◆ INSTRUCTIONS FOR THE TASK ◆
Reproduce the closing run of lines below verbatim, from the line that contains "This screenshot has height=648, width=929." up to and including the final line.
━━ RECORDS FOR THE EXERCISE ━━
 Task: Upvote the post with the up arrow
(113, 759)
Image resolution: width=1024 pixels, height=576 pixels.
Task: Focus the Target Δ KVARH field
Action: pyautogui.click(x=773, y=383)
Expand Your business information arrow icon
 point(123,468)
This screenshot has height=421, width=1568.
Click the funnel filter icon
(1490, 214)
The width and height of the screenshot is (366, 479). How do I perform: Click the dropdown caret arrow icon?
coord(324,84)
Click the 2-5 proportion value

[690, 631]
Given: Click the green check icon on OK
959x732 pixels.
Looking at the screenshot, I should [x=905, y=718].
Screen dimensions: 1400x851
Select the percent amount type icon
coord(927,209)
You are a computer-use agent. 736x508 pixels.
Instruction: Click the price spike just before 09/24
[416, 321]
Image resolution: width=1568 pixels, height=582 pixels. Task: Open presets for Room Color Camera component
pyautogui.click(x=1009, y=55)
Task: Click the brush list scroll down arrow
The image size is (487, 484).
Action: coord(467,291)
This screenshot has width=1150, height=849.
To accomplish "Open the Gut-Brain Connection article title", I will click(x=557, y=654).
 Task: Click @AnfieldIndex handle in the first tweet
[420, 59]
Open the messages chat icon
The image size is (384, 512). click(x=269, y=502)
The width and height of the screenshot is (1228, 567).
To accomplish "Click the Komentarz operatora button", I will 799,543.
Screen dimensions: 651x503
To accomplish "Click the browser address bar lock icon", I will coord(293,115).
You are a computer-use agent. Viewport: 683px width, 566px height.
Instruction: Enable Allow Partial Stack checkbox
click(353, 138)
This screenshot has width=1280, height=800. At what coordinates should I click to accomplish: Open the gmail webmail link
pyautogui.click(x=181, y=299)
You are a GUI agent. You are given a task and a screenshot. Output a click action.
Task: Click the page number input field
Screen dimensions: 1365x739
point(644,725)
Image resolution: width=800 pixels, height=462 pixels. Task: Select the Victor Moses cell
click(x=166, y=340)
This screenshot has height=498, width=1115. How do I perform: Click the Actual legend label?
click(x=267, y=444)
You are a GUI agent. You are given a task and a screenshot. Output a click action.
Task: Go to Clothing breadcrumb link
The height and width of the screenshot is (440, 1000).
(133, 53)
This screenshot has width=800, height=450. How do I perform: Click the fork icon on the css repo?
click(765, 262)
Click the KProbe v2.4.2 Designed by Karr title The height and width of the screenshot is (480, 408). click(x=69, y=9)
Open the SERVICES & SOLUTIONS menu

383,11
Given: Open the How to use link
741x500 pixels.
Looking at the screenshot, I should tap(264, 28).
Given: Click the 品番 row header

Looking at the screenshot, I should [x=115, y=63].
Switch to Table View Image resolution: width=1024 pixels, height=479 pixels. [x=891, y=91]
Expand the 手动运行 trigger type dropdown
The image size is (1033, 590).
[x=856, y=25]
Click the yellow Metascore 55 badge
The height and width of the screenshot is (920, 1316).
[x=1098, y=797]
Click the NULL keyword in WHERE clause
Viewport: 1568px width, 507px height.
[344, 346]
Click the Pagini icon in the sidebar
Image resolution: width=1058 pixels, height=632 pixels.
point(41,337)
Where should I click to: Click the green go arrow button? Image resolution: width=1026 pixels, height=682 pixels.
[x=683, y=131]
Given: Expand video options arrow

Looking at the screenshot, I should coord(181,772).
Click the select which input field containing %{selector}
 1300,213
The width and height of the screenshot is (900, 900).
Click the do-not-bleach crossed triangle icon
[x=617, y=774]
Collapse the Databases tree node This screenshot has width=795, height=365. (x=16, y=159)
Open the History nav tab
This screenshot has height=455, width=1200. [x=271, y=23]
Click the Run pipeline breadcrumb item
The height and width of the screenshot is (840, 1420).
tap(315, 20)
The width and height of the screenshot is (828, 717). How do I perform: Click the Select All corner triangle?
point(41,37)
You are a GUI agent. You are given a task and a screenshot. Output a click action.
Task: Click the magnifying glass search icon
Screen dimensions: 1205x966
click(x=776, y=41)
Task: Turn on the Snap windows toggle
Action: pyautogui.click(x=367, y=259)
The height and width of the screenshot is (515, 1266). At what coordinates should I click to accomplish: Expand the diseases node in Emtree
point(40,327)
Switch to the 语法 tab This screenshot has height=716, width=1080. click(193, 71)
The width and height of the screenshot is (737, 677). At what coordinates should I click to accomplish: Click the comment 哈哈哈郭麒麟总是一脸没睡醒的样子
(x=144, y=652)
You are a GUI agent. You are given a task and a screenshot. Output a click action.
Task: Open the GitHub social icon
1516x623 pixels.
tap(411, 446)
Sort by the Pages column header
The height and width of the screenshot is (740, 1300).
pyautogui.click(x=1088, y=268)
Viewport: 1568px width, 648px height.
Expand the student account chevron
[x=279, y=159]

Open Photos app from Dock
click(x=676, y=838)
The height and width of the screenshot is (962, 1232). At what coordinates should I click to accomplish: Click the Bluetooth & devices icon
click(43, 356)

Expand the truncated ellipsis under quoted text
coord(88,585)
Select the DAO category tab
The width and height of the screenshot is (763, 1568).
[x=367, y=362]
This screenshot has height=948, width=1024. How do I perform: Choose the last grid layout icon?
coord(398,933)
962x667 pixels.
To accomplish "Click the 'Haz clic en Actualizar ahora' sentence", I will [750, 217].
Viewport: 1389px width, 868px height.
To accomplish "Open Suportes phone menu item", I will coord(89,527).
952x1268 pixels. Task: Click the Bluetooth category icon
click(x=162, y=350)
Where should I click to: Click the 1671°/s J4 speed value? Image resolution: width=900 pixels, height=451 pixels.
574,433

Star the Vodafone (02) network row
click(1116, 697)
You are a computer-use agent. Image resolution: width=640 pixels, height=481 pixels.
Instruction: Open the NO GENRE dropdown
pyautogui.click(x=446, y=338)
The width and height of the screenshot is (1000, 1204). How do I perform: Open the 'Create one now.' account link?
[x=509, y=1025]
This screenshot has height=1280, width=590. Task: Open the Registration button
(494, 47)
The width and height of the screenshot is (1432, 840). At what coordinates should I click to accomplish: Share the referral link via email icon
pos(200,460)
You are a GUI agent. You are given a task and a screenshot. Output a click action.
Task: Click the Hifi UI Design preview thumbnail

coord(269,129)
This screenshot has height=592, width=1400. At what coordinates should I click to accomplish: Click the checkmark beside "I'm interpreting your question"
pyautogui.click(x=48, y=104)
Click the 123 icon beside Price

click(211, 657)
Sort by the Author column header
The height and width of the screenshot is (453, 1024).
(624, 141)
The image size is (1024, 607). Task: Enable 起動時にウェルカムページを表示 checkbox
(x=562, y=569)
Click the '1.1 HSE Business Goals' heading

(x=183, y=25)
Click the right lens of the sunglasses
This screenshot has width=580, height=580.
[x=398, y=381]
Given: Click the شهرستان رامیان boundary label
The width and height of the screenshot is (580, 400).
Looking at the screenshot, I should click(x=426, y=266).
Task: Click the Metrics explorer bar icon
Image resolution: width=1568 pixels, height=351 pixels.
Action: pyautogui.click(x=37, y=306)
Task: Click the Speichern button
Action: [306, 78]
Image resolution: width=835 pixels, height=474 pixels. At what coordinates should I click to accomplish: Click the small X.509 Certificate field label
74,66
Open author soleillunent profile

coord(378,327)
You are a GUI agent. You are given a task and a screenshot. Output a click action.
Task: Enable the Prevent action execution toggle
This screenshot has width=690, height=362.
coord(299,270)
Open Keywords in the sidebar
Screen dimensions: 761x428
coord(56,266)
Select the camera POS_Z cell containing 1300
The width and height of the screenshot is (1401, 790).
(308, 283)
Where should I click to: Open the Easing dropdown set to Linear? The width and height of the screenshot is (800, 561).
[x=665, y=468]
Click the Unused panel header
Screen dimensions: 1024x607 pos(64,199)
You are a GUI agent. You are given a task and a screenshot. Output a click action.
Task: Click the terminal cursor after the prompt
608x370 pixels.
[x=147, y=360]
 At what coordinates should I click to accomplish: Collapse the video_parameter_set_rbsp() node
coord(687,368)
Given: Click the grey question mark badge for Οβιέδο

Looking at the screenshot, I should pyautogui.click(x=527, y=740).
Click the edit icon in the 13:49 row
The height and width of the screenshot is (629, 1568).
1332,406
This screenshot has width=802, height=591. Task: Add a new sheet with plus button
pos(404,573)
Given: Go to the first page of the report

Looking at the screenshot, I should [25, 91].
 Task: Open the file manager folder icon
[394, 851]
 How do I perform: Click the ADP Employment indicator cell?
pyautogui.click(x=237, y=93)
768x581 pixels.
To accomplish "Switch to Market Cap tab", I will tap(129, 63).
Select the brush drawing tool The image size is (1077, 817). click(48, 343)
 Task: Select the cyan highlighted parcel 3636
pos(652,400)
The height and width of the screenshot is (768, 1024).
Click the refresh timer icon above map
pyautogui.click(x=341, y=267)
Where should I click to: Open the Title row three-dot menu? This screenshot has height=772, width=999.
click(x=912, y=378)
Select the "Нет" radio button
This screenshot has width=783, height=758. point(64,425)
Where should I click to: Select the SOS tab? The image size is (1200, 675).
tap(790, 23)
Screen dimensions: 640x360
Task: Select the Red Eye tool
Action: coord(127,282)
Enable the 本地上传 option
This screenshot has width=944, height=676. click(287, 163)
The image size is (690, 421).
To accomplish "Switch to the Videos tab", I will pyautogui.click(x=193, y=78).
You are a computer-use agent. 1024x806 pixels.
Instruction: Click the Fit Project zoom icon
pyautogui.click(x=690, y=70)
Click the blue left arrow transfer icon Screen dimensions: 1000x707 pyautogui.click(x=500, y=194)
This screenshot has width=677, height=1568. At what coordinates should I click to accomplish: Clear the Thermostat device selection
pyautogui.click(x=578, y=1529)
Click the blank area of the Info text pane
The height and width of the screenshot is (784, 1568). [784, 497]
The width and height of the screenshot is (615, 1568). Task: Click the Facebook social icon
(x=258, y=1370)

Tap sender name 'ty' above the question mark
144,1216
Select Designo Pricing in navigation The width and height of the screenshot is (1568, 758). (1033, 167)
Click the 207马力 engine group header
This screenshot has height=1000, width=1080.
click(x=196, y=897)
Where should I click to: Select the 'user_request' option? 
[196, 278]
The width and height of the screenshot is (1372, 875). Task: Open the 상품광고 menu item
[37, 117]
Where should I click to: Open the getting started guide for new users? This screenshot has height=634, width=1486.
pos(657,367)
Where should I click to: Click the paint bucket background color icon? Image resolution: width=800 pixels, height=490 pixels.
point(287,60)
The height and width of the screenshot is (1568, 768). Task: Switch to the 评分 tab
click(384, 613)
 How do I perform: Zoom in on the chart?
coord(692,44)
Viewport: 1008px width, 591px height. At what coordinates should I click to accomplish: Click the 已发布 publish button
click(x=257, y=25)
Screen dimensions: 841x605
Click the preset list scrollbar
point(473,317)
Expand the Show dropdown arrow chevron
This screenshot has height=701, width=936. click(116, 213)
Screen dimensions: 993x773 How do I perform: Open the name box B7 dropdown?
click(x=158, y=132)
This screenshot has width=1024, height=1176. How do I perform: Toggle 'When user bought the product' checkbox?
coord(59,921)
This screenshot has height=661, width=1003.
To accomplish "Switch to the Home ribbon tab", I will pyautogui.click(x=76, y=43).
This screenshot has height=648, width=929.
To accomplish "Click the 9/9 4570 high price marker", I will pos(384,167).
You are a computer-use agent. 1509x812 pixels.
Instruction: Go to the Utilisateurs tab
━━━
◆ ANSWER TO THE EXERCISE ◆
This screenshot has height=648, width=929.
To accomplish "Click the 9/9 4570 high price marker", I will pos(384,167).
You are a computer-use agent. 1509x812 pixels.
Instruction: Go to the Utilisateurs tab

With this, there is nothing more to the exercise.